My blood pressure cuff is another example of excessive data collection without control. The cuff can use Bluetooth to send its measurement data to an app on the phone. That would be enough for me. I can take the data recording and analysis from there. However, even that simple data transfer requires registration with e-mail address and other personal data such as age, gender, height, etc. to start the personal profile at the supplier.
When using the app, the provider collects not only the data measured – blood pressure and pulse -, but also records device ids, accelerometer data, location, time zone etc. I wonder how time zones relate to the blood pressure! As if that were not enough, if there are other health apps on the phone, e.g., from Google or from Apple, the provider will also pull data from those apps, such as step count, glucose, oxygen saturation, active / resting energy levels, sleep analysis, and workout history.
What do they do with all that data? Among others, they provide these data to a number of unspecified service providers and affiliates. By signing up, users are consenting to the engagement of third parties to perform, or support the performance of, all or any portion of the service that is rather vaguely defined. One such 3rd party service wants to interpret the collected health data. By agreeing to the terms of the device (no way to opt out!), users agree to enrollment in that service, whether they want to actually use it or not.
With all that, neither the terms of service nor the privacy statement contains a reference to HIPAA! Disclaiming any responsibility, the device terms point out that any diagnosis can only be made by a physician!
The lack of transparency about where the data goes and what they do with should be a brightly blinking warning signal. What are the risks of health data used inappropriately? They start with inappropriate advertising and can extend to denying or overpricing insurance, affecting employment decisions, and similar impacts, all based on data of unclear provenance and accuracy.

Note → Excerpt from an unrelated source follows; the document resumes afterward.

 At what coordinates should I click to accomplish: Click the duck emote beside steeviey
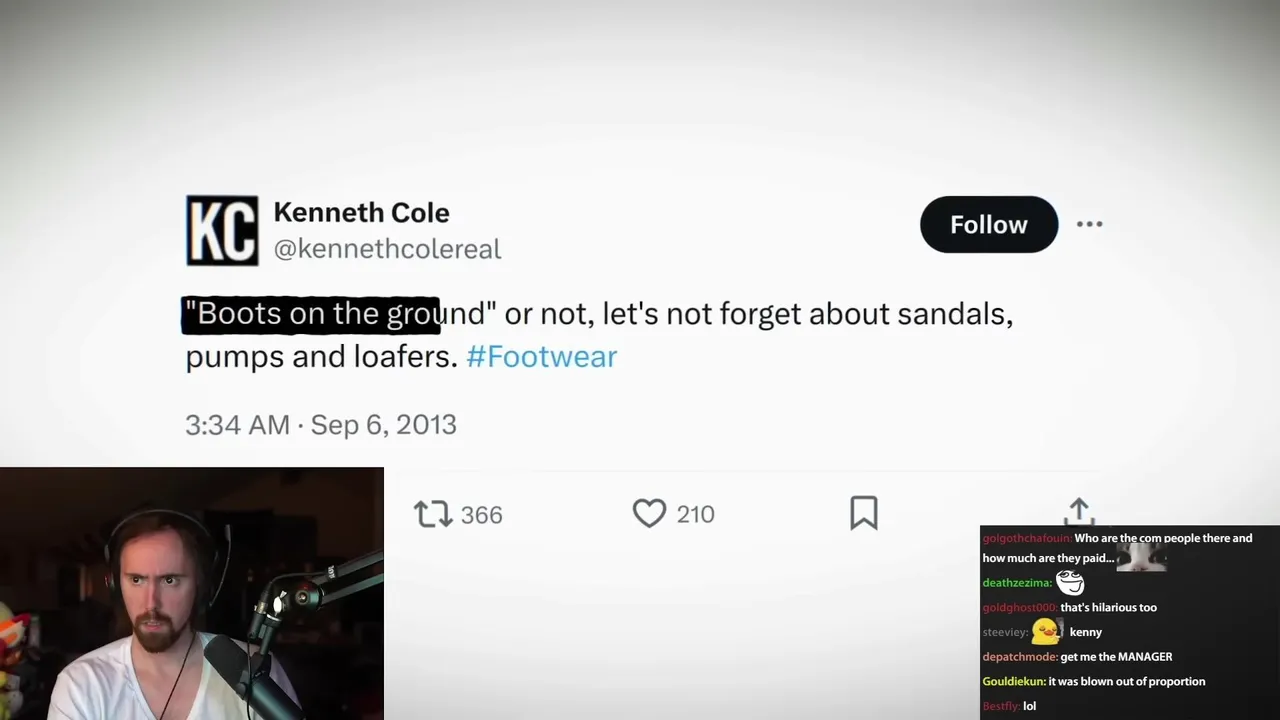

After reading all this, I decided not to use the app at all, but to read the data directly off the cuff and transfer it manually onto a spreadsheet. While this is not the most convenient way to do this, at least I am in control of my data.
These two stories illustrate just the tip of the iceberg. Unfortunately, we have expect that most IoT devices operate this way. The explosion of wearables collecting medical data will only increase the problem.
The mandatory data extraction is a mostly hidden part of the price consumers pay for their IoT devices and is a foundational part of the associated business models. The data collection should be stated as part of the IoT device along with the $$ cost.